Re: Speed of an Insertion
There is a very clear and informative article about tuning SQL server's stored procedure at http://www.sql-server-performance.co...procedures.asp.
Re: Speed of an Insertion
Nice article. Well, I guess I will try to measure the performance and find where exactly there is the problem.
Thanx.
Re: Speed of an Insertion
Ok I found the bottleneck:
my creation stored procedure calls another one which takes around 80% of the execution time.
This is the actual procedure.
Code:
CREATE PROC prc_dic_CreatePhrase
@Phrase TPhrase,
@LangAbbr TLangAbbr,
@id TID OUTPUT
AS
SET NOCOUNT ON
-- Fix the phrase quotes (make them double for the query)
SET @Phrase = Replace(@Phrase, '''', '''''')
-- Attempt to Insert the new phrase (the scope ID should be retrieved in the same batch)
DECLARE @Insert_stmt TStmt
SET @Insert_stmt = 'SET @ScopeID = -1
INSERT INTO DIC_' + @LangAbbr + ' ([phrase]) VALUES (N''' + @Phrase + ''')
IF (@@ERROR = 0)
BEGIN
SELECT @ScopeID = SCOPE_IDENTITY() FROM DIC_' + @LangAbbr +'
END'
EXECUTE sp_executesql @Insert_stmt, N'@ScopeID int OUTPUT', @ScopeID = @id OUTPUT
SET NOCOUNT OFF
TStmt is nvarchar(4000), TPhrase is nvarchar(250), TLangAbbr is char(2), TID is int.
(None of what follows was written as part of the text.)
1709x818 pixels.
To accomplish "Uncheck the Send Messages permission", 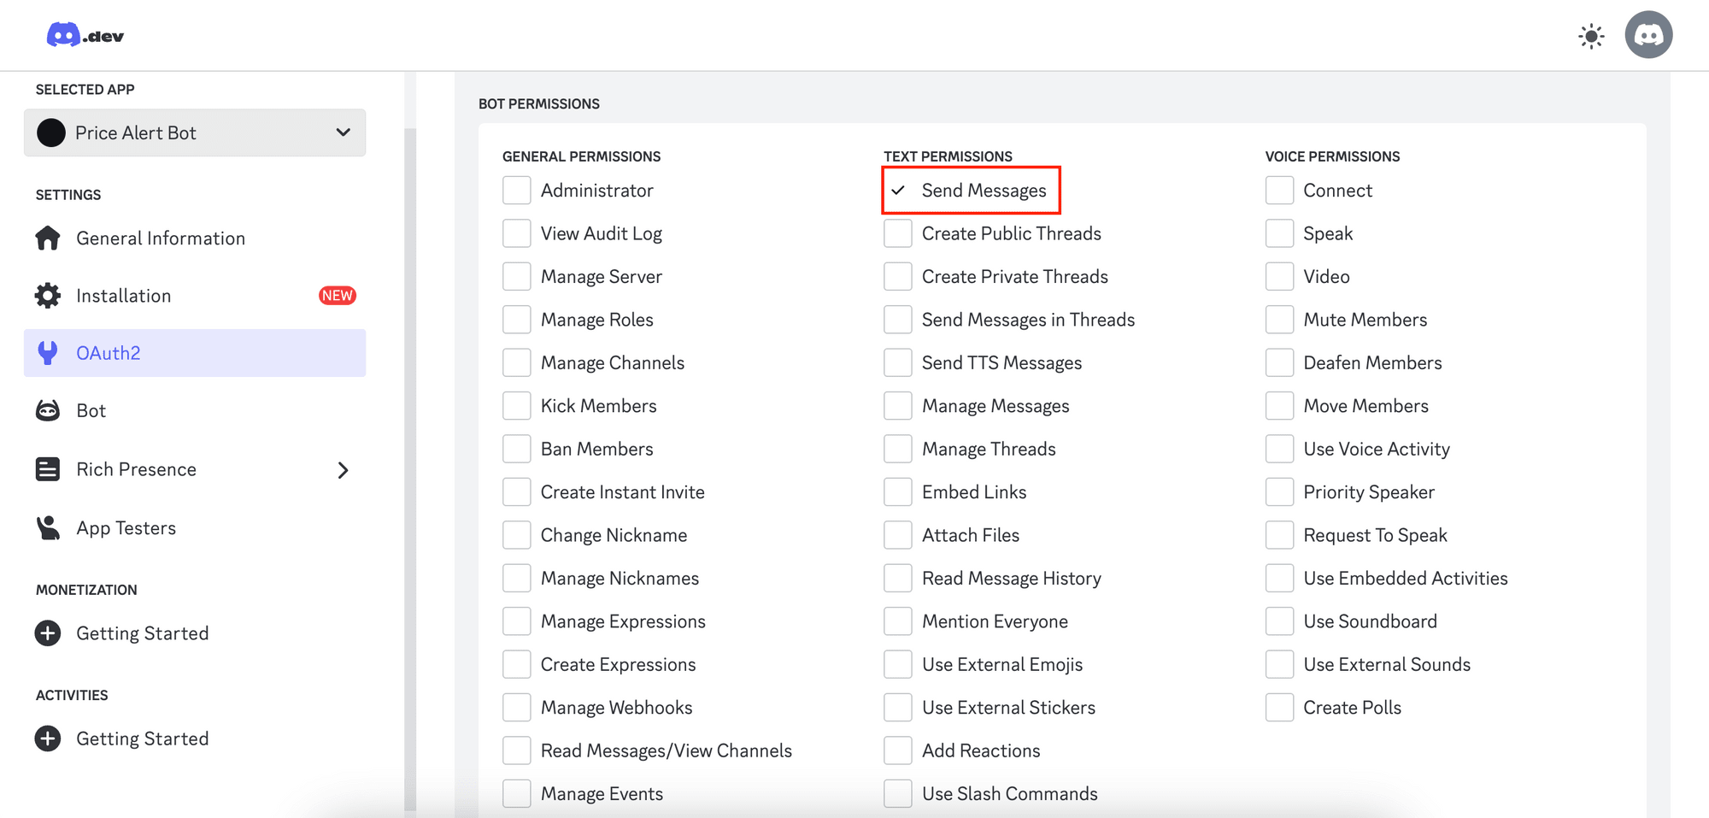I will [897, 190].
This takes around 5.5 seconds on clean cache, and around 1 sec when it has been executed before, to execute on my PC where the database table already has more than 2.000.000 records. The table has the following fields: an ID (indexed) and the phrase (PK, clustered). I need to keep these indexes. Is there a way to speed up the INSERTion?
Re: Speed of an Insertion
Quote:
...to execute on my PC where the database table already has more than 2.000.000 records.
try BULK INSERT instead and remove the index while inserting then re-index again..i'm not sure how but i read somewhere to use that kind of method
and using Unicode datatype tooks 2 time more processing then using non-Unicode..i read it somewhere too ;)
if u figure it out, plz post the answer ok..
thx..
Re: Speed of an Insertion
Actually it was not the INSERT!!
It was the FROM Clause in the SELECT SCOPE_IDENTITY() statement. When I changed the following:
Code:
SELECT @ScopeID = SCOPE_IDENTITY() FROM DIC_' + @LangAbbr +'
To:
Code:
SELECT @ID = @@IDENTITY
or
Code:
SELECT @ScopeID = SCOPE_IDENTITY()
The execution time changed dramatically (on a clean cache).
Anyone has a clue why omitting the FROM <table> changed performance dramatically?